With the departure of Luis Suarez, many predicted that Rodgers would prefer to utilise a 4-2-3-1 or 4-3-3 formation, predictions that seemed only to strengthen with the arrival of both Lazar Markovic and Adam Lallana. While the arrival of £16million man Balotelli in partnership with Daniel Sturridge may make for interesting team selection decisions further down the line for Rodgers, after a lack of cutting edge in attack against both Southampton and Manchester City, it made sense to try something new.
The man to miss out was Philippe Coutinho, who has flattered to deceive so far this season despite being given an opportunity to cement a place in the absence of Suarez.
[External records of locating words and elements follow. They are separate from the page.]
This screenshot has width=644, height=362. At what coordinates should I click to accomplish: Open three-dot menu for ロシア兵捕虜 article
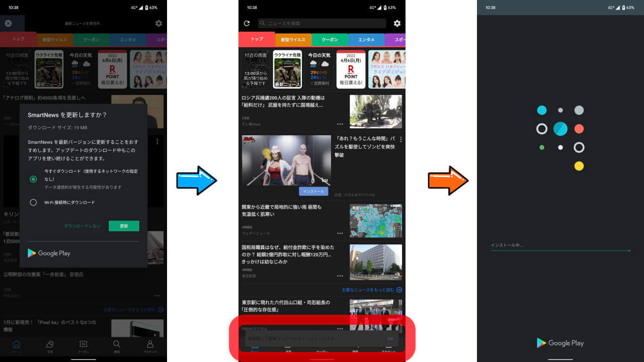[x=340, y=124]
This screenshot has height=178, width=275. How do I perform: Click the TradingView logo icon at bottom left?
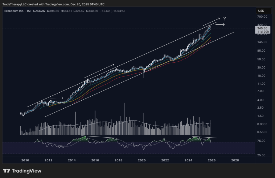6,171
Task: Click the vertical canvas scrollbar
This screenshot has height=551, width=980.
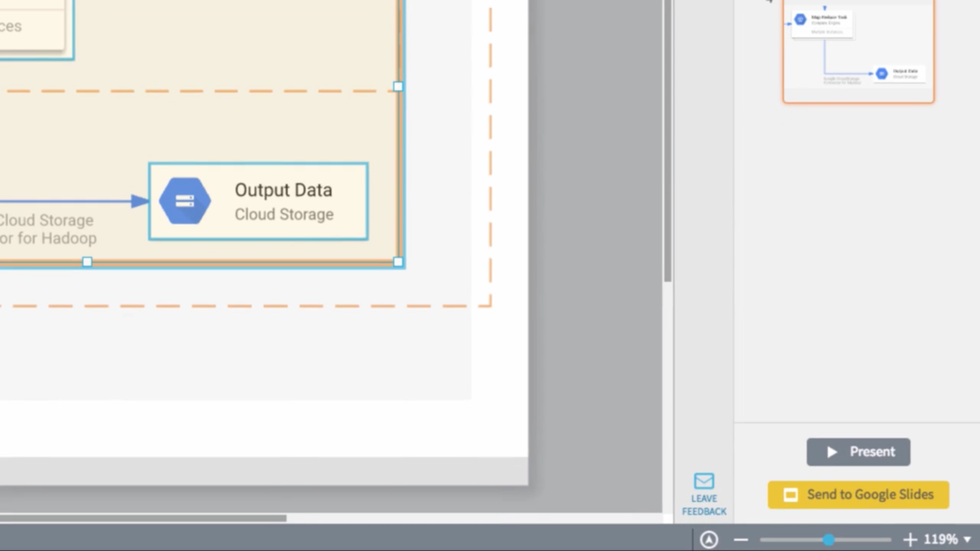Action: pos(668,143)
The Brazilian would prefer to play centrally and may feel frustrated at being dropped from the side so early in the season, but he is wasted as a wide forward in a 4-3-3. He may again have to settle with being an impact player from the bench this season.
The 4-4-2 diamond (or perhaps 4-3-1-2, depending on your preference) also allows for Sterling to have a greater impact on proceedings. There is a concern that Sterling occasionally drifts out of games when playing on the right wing, and his best moments against both Southampton (run for the opening goal) and Manchester City (chance created for Sturridge) both came from central areas.
It took eight minutes for Rodgers' selection to be justified. With the knowledge that Balotelli would give a presence in the box (and Sterling an added central threat), Sturridge was able to drift onto the right wing to pick up the ball. His pass found Jordan Henderson, who played the ball across goal. All that was left was for Sterling to tuck home from an angle at the back post - add that to his ever-growing list of being the man in the right place at the right time.
Weirdly, there seems a feeling that Sterling is somehow underrated. Perhaps after an era in which young England players have been consistently lauded above their current (or even potential) ability, we have now taken the subconscious decision to avoid placing such talent on unrealistic pedestals.
Of course there are still times when Sterling runs down a blind alley or fails to mark an exciting run with the desired end product, but he will not turn 20 until December. In between times, he has an aptitude for dribbling at pace and taking on a defender rarely seen in someone so young. Furthermore, after an initial two goals in his first 27 Premier League games, Sterling now has 11 in his last 35 - goals have been added to make him a forward option rather than simply a wide midfielder.
The youngest player on the pitch at White Hart Lane was also comfortably the most impressive - Sterling is improving at a faster rate than any other player in England.